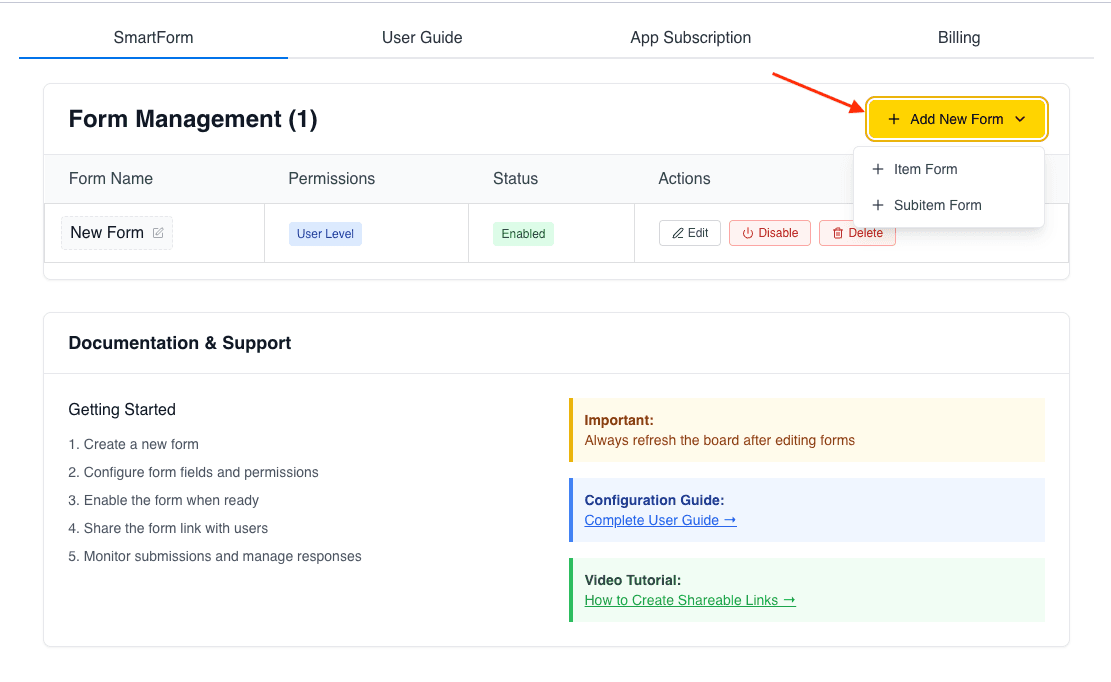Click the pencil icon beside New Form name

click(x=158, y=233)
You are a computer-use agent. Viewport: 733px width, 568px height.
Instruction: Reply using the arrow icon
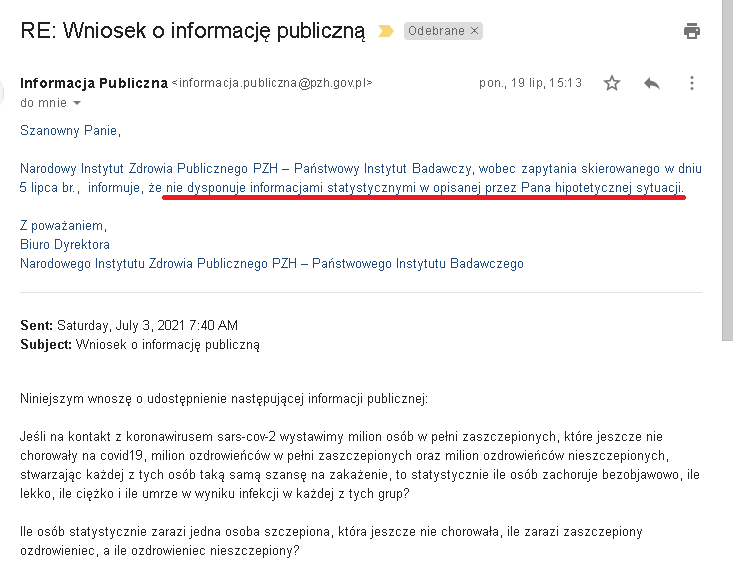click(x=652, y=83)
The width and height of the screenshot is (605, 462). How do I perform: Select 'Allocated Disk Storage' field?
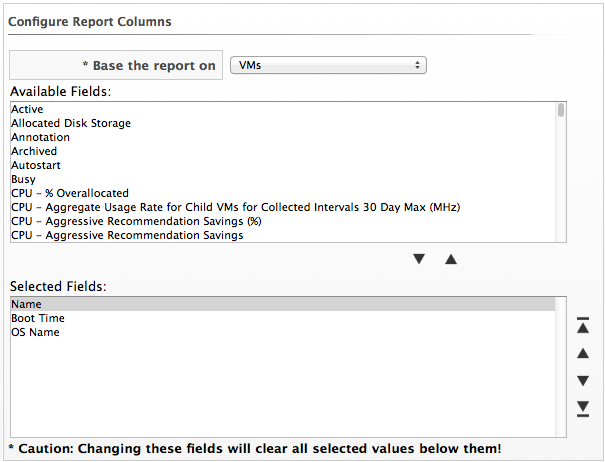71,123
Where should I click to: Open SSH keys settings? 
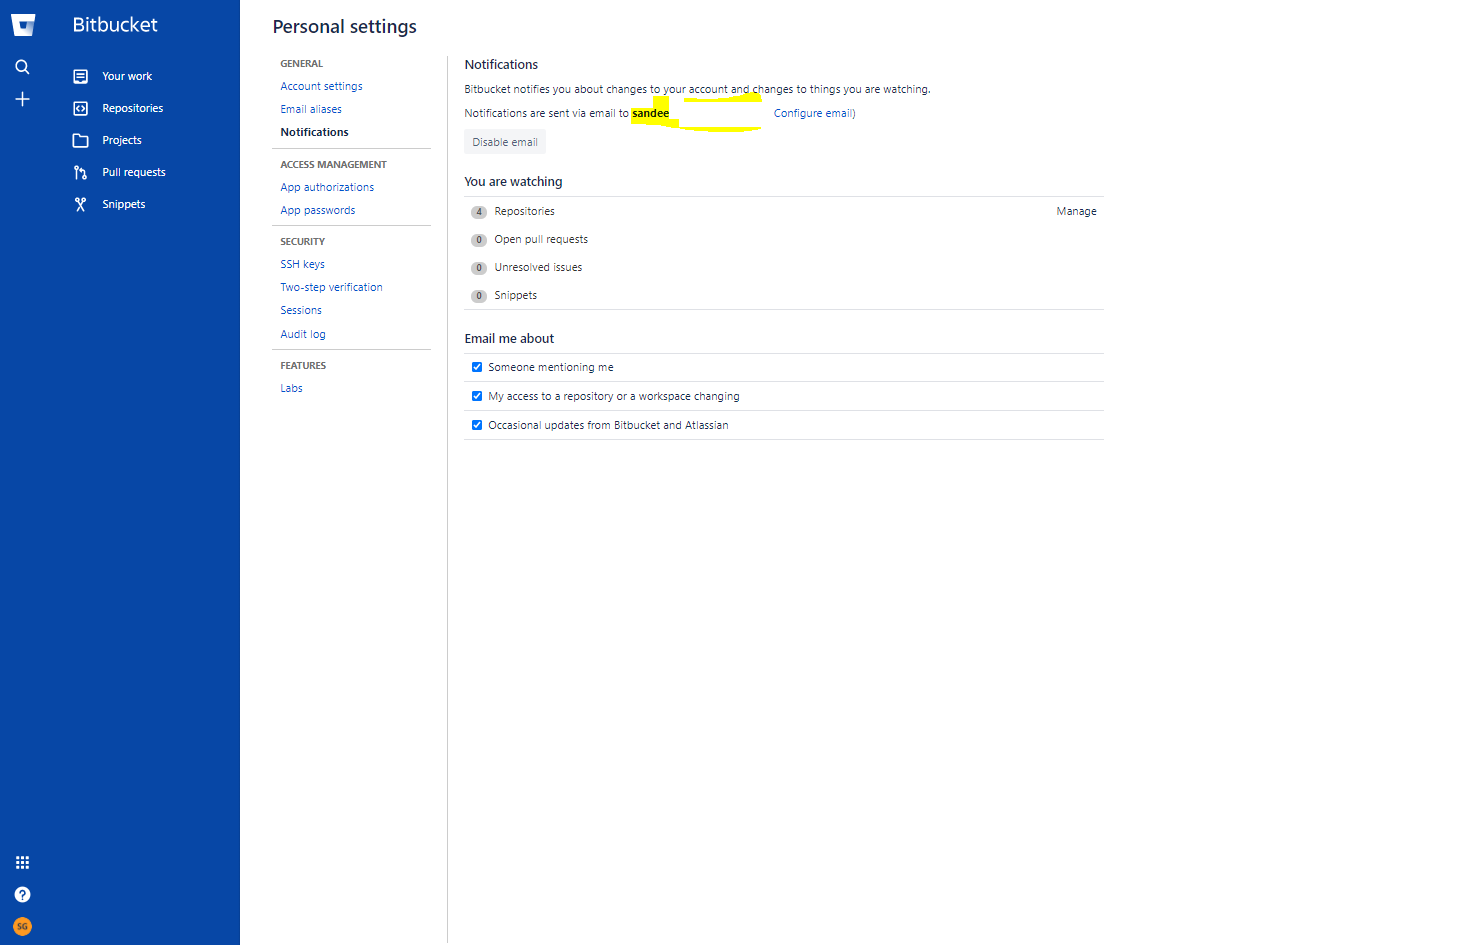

...

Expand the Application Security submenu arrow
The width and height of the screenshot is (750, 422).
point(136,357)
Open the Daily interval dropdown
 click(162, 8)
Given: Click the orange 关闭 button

...

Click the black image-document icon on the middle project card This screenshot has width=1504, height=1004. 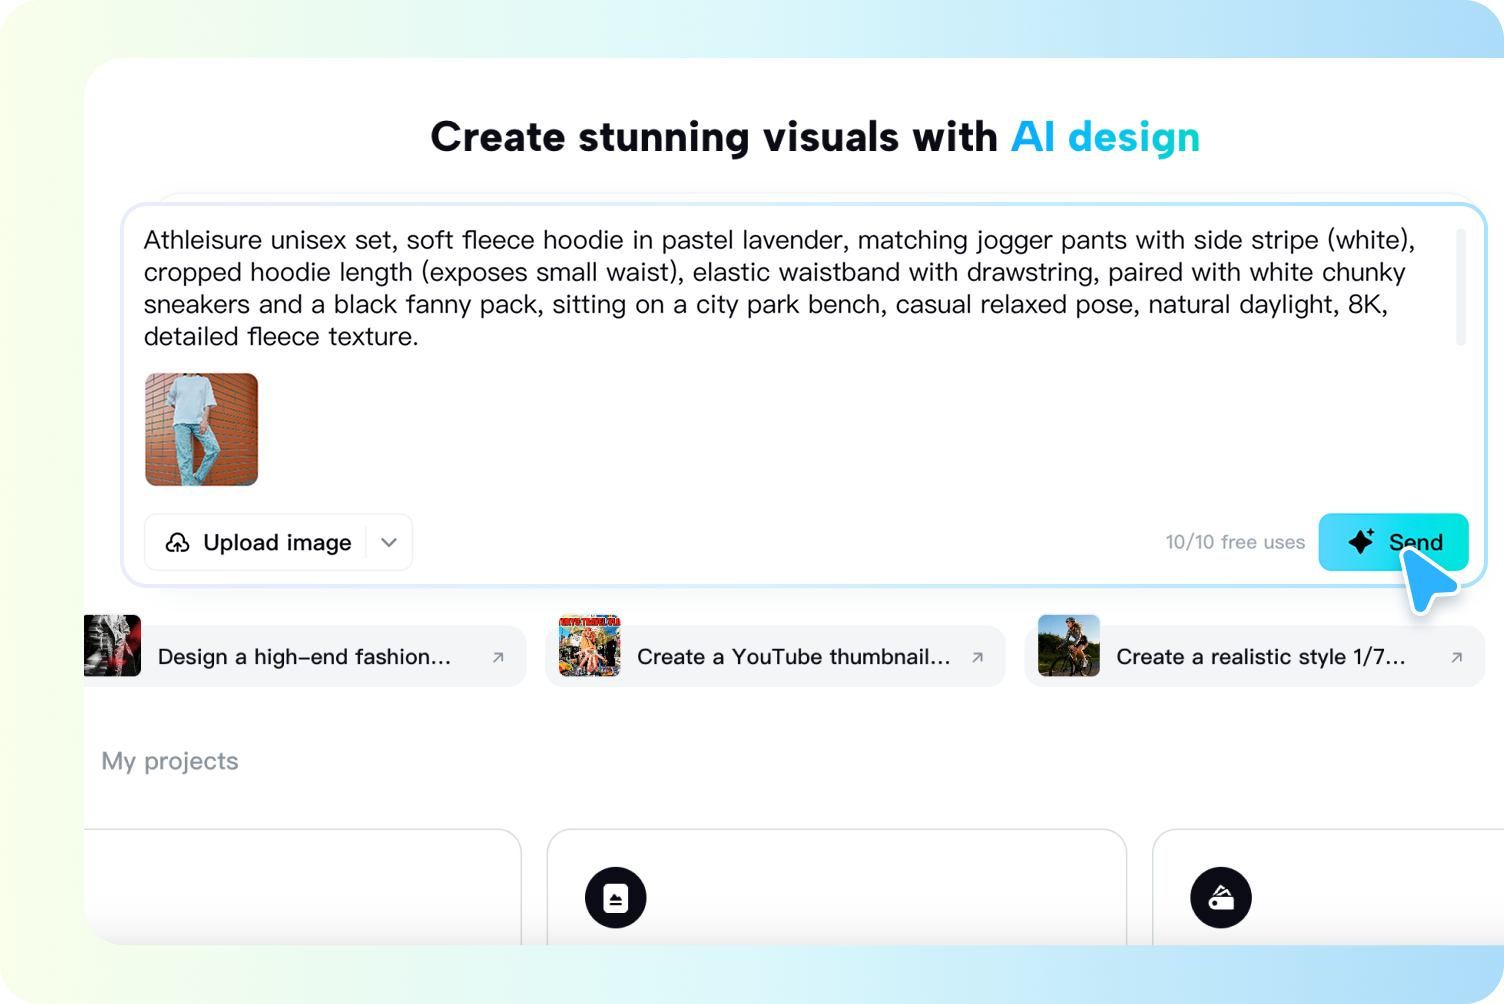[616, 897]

WORK INSTRUCTION:
In the listing above, find the line with "Expand the Application Security submenu arrow" and the line with "Given: Click the orange 关闭 button", then print exactly those lines and every line between them.

WORKED SOLUTION:
Expand the Application Security submenu arrow
The width and height of the screenshot is (750, 422).
point(136,357)
Open the Daily interval dropdown
 click(162, 8)
Given: Click the orange 关闭 button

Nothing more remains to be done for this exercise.